Jim Sleeper has some advice for Barack Obama: Come out against race-based affirmative action in favor of income-based preferences. Sleeper's argument relies in part on Richard D. Kahlenberg's cover story this week in The Chronicle Review about the legacy of the New York City school strike that seized the Ocean Hill-Brownsville area of Brooklyn 40 years ago.
Kahlenberg argues that the adoption of race-based preferences by liberals has been a disaster for liberalism. In an effort to remedy the dark history of discrimination in America, liberals succeeded in creating new divisions that continue to plague the electoral prospects of the Democratic Party. Consider that Al Gore lost the non-college-educated white vote by 17 points in 2000, as did John Kerry by 23 points in 2004. "Nothing would galvanize white working-class voters more than a rejection of the racial preferences born in Ocean Hill-Brownsville," Kahlenberg writes.

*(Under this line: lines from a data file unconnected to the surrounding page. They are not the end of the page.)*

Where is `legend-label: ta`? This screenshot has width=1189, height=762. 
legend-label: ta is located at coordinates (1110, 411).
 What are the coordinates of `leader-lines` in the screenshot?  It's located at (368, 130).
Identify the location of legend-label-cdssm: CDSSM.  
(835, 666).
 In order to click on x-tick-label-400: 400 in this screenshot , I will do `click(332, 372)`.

And Kahlenberg says there is reason to believe that Obama shares his opinion. In his Philadelphia speech on race, Obama observed: "Most working- and middle-class white Americans don't feel that they have been particularly privileged by their race. … As far as they're concerned, no one's handed them anything." Resentment builds, Obama said, "when they hear that an African-American is getting an advantage in landing a good job or a spot in a good college because of an injustice that they themselves never committed." He warned against seeing those resentments as "misguided or even racist" without understanding that they are "grounded in legitimate concerns."

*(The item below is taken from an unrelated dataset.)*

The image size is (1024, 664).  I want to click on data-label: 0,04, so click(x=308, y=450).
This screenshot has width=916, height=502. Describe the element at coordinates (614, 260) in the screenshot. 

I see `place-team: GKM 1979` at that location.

Sleeper agrees. But the lecturer in political science at Yale wonders why Obama hasn't spoken clearly against race-based preferences. Sleeper writes that Obama is "understandably reluctant to descend to what might seem like pandering to racists, drawing the inevitable assaults from black Clinton 'race industry' loyalists and the worst of the so-called civil-rights establishment."
But Sleeper argues that it is a reasonable risk for Obama to take. "He might lose a few upscale white liberals who like to indulge racial symbolism in order to feel good about their privileged selves far more than they'd like to make the sacrifices and do the heavily lifting that equality of opportunity really requires," Sleeper writes. "But it's unlikely they'd desert [Obama] for Clinton now, and he'd gain tremendous credibility among working-class whites for being substantively trans-racial, in ways that actually benefit them, rather than symbolically trans-racial in color-coded gestures that make the pursuit of equality seem a zero-sum game."